Sylvie Baron, Les petits meurtres du mardi

Qui a pris la Reine du crime au mot ?

À Mar­co­lès, dans la Châ­tai­gne­raie can­ta­lienne, Odile assure la tenue de la média­thèque. Elle est une fan des romans d’Agatha Chris­tie qu’elle met en avant. Elle a créé un club qui réunit, autour d’elle sept autres per­sonnes tous les mar­dis à 20 heures pré­cises. Outre la doyenne, Pier­rette, Phi­lippe, pro­fes­seur retraité, on trouve Archi­bald, dit Archie, châ­te­lain de son état, le phar­ma­cien Ber­nard, Iris, une mère de quatre enfants, Joanne employée qui fabrique des galoches et Eliot, son jeune frère, encore lycéen.
Odile aime­rait orga­ni­ser une mani­fes­ta­tion autour de la grande dame du crime, une sorte d’exposition. C’est Eliot qui lance l’idée d’un col­loque. Et Odile rebon­dit : un col­loque avec des spé­cia­listes recon­nus de la roman­cière. Et c’est natu­rel­le­ment vers le châ­teau que se tournent les pen­sées pour cadre du dérou­le­ment, au grand dam de son pro­prié­taire car la bâtisse n’est plus ce qu’elle était. Il tente, sans résul­tat, de faire aban­don­ner cette idée.

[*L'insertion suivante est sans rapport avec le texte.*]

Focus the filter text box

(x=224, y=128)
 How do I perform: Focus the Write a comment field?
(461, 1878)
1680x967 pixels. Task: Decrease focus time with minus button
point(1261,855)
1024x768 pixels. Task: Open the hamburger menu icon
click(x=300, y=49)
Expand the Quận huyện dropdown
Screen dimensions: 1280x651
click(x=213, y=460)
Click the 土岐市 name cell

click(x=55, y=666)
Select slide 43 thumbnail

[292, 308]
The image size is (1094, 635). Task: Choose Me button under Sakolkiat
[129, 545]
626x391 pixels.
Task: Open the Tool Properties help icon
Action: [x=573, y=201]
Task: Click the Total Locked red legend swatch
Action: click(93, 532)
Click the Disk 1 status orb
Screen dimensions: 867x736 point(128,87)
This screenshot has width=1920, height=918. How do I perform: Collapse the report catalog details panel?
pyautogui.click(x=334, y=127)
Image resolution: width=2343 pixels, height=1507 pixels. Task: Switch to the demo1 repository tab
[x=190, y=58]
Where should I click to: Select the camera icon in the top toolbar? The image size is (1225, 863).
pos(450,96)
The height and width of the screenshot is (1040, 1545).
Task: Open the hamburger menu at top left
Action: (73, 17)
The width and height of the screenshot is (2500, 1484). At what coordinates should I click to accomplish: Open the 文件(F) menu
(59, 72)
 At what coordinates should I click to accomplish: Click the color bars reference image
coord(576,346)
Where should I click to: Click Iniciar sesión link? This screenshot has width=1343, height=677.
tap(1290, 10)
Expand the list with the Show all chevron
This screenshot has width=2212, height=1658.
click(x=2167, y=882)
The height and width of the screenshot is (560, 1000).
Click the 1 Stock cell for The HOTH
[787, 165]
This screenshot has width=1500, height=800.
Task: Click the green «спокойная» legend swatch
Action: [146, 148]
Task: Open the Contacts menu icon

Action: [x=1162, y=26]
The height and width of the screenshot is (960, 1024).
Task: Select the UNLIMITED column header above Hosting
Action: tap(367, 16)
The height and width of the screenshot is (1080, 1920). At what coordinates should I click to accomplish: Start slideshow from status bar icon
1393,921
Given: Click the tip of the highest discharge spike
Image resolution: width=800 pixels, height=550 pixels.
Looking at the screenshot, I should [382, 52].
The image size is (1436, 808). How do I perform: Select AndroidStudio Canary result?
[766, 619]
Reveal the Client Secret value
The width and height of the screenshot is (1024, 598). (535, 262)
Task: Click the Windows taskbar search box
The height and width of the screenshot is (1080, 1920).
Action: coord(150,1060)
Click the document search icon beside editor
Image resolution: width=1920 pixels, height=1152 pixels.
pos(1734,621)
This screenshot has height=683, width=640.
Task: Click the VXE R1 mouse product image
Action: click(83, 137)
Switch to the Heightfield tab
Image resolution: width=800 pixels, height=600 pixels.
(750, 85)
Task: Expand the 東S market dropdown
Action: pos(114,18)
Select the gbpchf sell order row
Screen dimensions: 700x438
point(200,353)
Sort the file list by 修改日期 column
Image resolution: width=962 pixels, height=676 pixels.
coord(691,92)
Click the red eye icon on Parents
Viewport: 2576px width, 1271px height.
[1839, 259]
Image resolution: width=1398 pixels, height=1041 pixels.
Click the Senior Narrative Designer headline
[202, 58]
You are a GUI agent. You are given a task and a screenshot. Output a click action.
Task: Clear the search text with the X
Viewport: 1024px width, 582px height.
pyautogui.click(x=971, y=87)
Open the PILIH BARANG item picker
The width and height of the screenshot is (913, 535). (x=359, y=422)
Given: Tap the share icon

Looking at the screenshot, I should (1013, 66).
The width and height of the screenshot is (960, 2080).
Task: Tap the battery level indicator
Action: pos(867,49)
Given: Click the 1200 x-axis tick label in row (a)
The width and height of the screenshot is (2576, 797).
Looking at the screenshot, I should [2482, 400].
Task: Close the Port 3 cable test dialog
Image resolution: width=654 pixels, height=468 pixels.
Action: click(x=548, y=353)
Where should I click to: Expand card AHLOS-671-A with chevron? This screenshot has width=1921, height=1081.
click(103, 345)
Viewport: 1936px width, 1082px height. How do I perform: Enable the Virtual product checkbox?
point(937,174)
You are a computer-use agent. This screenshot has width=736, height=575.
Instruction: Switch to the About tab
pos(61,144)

Et, peu à peu, des par­ti­ci­pants se dégagent et les membres du club orga­nisent, avec plus ou moins d’enthousiasme selon leur impli­ca­tion, tentent de résoudre les nom­breux pro­blèmes d’intendance avec leurs moyens réduits. Alors que les invi­tés com­mencent à arri­ver une lettre ano­nyme reçue par Archie sème le trouble. Celle-ci pré­dit : “Un meurtre sera com­mis le… samedi 14 avril au châ­teau de La Rochette.” Elle est signée AC.
Et, effec­ti­ve­ment, mal­gré la vigi­lance, deux per­sonnes meurent…

L’impli­ca­tion des membres du club varie selon les per­son­na­li­tés, la moti­va­tion, les carac­tères ou les contraintes. Et la roman­cière détaille les réac­tions de cha­cune et cha­cun, les engoue­ments, les hési­ta­tions, les opi­nions des uns et des autres sur les dif­fé­rentes phases de la mani­fes­ta­tion, sur leur mise en place. Elle conçoit, avec une belle diver­sité, une gale­rie repré­sen­ta­tive des prin­ci­paux types d’individus et déve­loppe une suite de situa­tions où l’humour trouve une belle place.
C’est aussi la série des inter­ve­nants, ces spé­cia­listes plus ou moins éru­dits, qu’elle met en scène avec cocas­se­rie. Elle ins­talle des approches sen­ti­men­tales qui ont du mal à se concré­ti­ser tant les pro­fils psy­cho­lo­giques semblent incompatibles.

L’auteure anime toute cette popu­la­tion avec verve et ins­pi­ra­tions, usant d’un style alerte, d’une écri­ture ima­gée, d’un voca­bu­laire par­fai­te­ment adapté à cha­cun des pro­ta­go­nistes. Et elle signe une intrigue tout à fait dans l’esprit de celles ima­gi­nées par La Duchesse de la mort comme celle-ci plai­sait à se défi­nir, avec une recherche psy­cho­lo­gique appro­fon­die.
Mais Syl­vie Baron n’omet pas de faire de la région rete­nue comme cadre de son his­toire une des­crip­tion don­nant envie d’aller y séjour­ner quelques temps pour se réga­ler de l’ambiance et des paysages.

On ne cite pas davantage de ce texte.